Re: [PATCH -tip] x86/asm: Use %a instead of %c(%%rip) in rip_rel_ptr()
From: Ard Biesheuvel
Date: Mon May 05 2025 - 08:01:45 EST
On Mon, 5 May 2025 at 13:50, H. Peter Anvin <hpa@xxxxxxxxx> wrote:
>
> On May 5, 2025 3:42:46 AM PDT, Ard Biesheuvel <ardb@xxxxxxxxxx> wrote:
> >On Mon, 5 May 2025 at 08:09, H. Peter Anvin <hpa@xxxxxxxxx> wrote:
> >>
> >> On May 4, 2025 10:48:19 PM PDT, Ard Biesheuvel <ardb@xxxxxxxxxx> wrote:
> >> >On Mon, 5 May 2025 at 04:59, H. Peter Anvin <hpa@xxxxxxxxx> wrote:
> >> >>
> >> >> On 5/4/25 11:43, Uros Bizjak wrote:
> >> >> > The "a" asm operand modifier substitutes a memory reference, with the
> >> >> > actual operand treated as address. For x86_64, when a symbol is
> >> >> > provided, the "a" modifier emits "sym(%rip)" instead of "sym".
> >> >> >
> >> >
> >> >Clang does not
> >> >
> >> >https://godbolt.org/z/5Y58T45f5
> >> >
> >> >> > No functional changes intended.
> >> >> >
> >> >
> >> >NAK. There is a functional change with Clang, which does not emit
> >> >%(rip), and this is the whole point of this thing.
> >> >
> >> >> > Signed-off-by: Uros Bizjak <ubizjak@xxxxxxxxx>
> >> >> > Cc: Thomas Gleixner <tglx@xxxxxxxxxxxxx>
> >> >> > Cc: Ingo Molnar <mingo@xxxxxxxxxx>
> >> >> > Cc: Borislav Petkov <bp@xxxxxxxxx>
> >> >> > Cc: Dave Hansen <dave.hansen@xxxxxxxxxxxxxxx>
> >> >> > Cc: "H. Peter Anvin" <hpa@xxxxxxxxx>
> >> >> > Cc: Ard Biesheuvel <ardb@xxxxxxxxxx>
> >> >> > ---
> >> >> > arch/x86/include/asm/asm.h | 2 +-
> >> >> > 1 file changed, 1 insertion(+), 1 deletion(-)
> >> >> >
> >> >> > diff --git a/arch/x86/include/asm/asm.h b/arch/x86/include/asm/asm.h
> >> >> > index f963848024a5..d7610b99b8d8 100644
> >> >> > --- a/arch/x86/include/asm/asm.h
> >> >> > +++ b/arch/x86/include/asm/asm.h
> >> >> > @@ -116,7 +116,7 @@
> >> >> > #ifndef __ASSEMBLER__
> >> >> > static __always_inline __pure void *rip_rel_ptr(void *p)
> >> >> > {
> >> >> > - asm("leaq %c1(%%rip), %0" : "=r"(p) : "i"(p));
> >> >> > + asm("leaq %a1, %0" : "=r"(p) : "i"(p));
> >> >> >
> >> >> > return p;
> >> >> > }
> >> >>
> >> >> Also, this function really should be __attribute_const__ rather than __pure.
> >> >>
> >> >
> >> >No it should really not.
> >> >
> >> >rip_rel_ptr() will yield different results depending on whether it is
> >> >called [by the same code] from the 1:1 mapping or the ordinary kernel
> >> >virtual mapping of memory, and this is basically the entire reason we
> >> >need it in the first place.
> >> >
> >> >Lying to the compiler about this is not a good idea imo.
> >>
> >> Goddamnit, another clang bug. Someone fix the damned thing, please...
> >
> >How is this a bug?
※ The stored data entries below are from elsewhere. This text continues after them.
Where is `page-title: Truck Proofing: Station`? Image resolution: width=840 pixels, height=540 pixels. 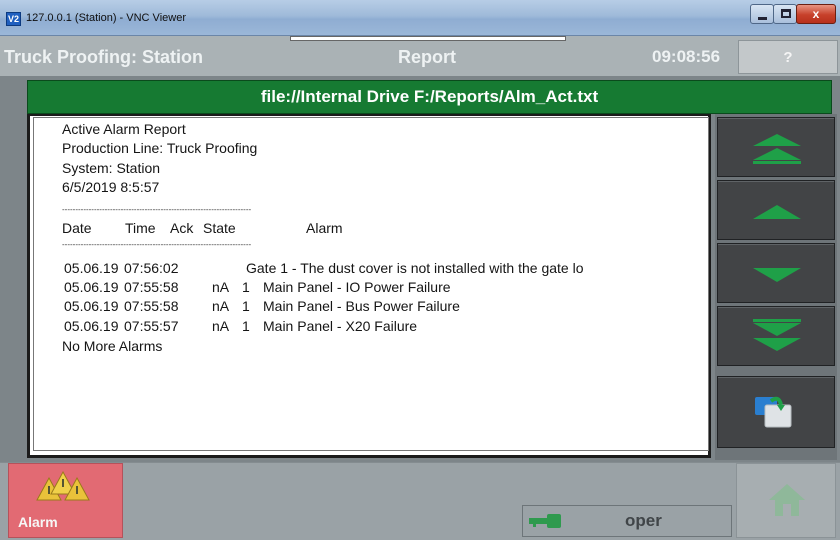
page-title: Truck Proofing: Station is located at coordinates (104, 57).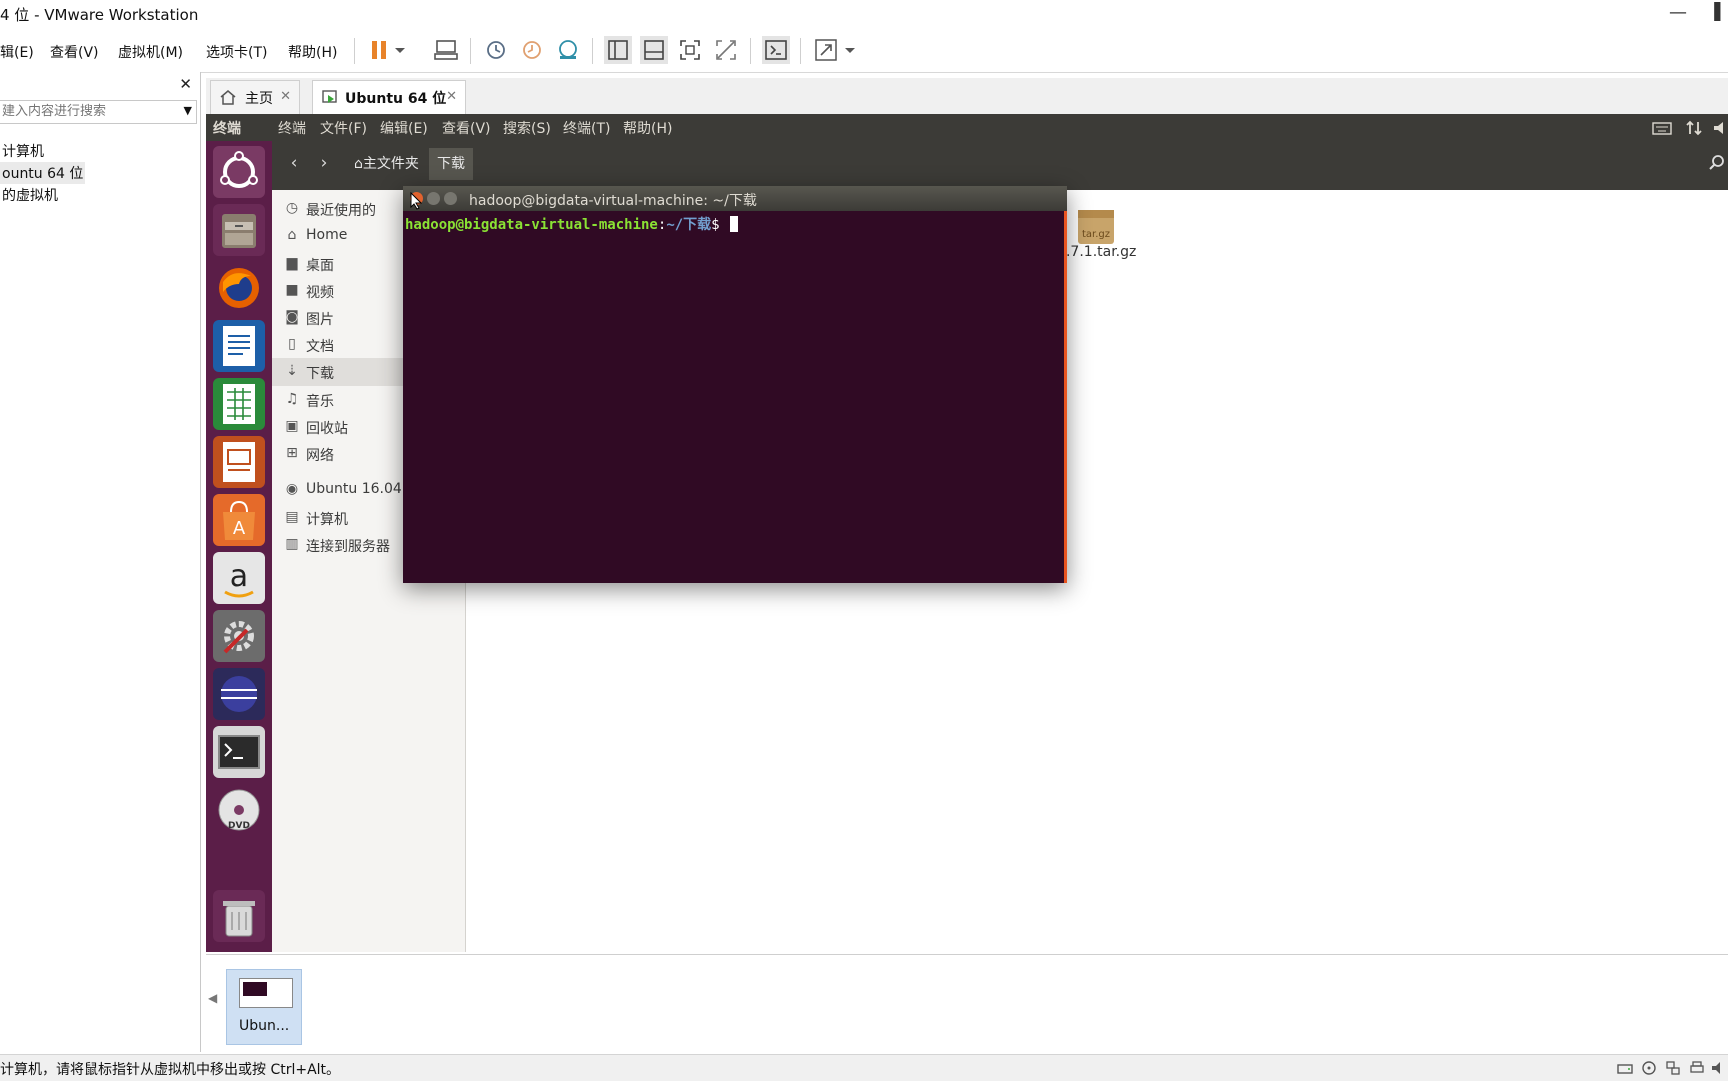  I want to click on minimize-button, so click(434, 198).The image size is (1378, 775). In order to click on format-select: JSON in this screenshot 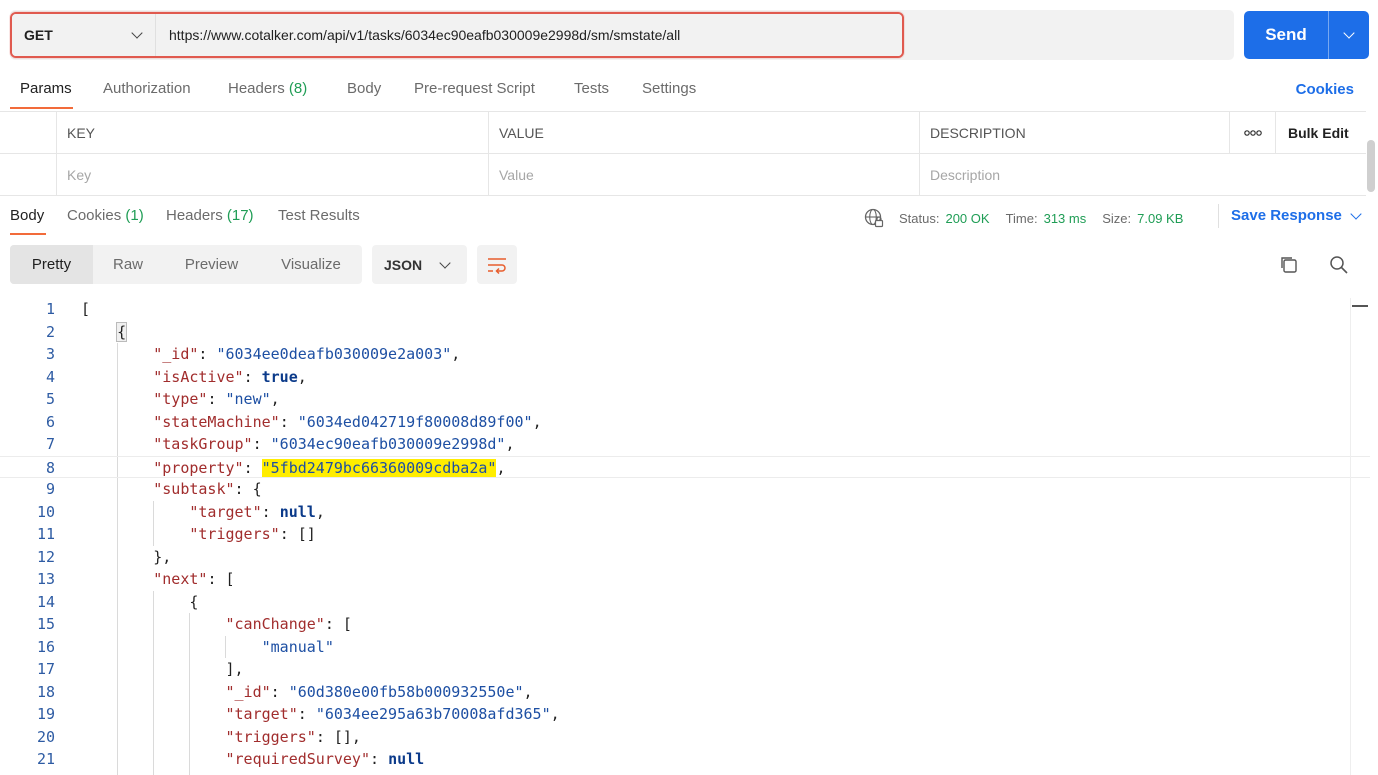, I will do `click(420, 264)`.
The %a modifier is documented as producing a memory
> >reference - the fact that GCC on x86_64 always emits a RIP-relative
> >reference regardless of whether we are generating PIC code or not is
> >an implementation detail, and not fundamental to yield correct code.
> >
> >Clang produces something that matches the constraints that we gave it
> >- we cannot blame the tools for the mess of our own making where we
> >call C code from alternative mappings of memory, while we lie to the
> >compiler that the code is position dependent and non-relocatable.
>
> It is documented to produce an (%rip) reference in the gcc documentation, and gcc is the reference for inline assembly.
>
Got a link? The one below documents it as a generic modifier, and does
not mention rIP at all.
https://gcc.gnu.org/onlinedocs/gcc/Extended-Asm.html#Generic-Operand-Modifiers
> Furthermore, documentation is not reality. Code is.
Not sure I follow your point here. You claim Clang is buggy because
GCC does not behave according to its own documentation?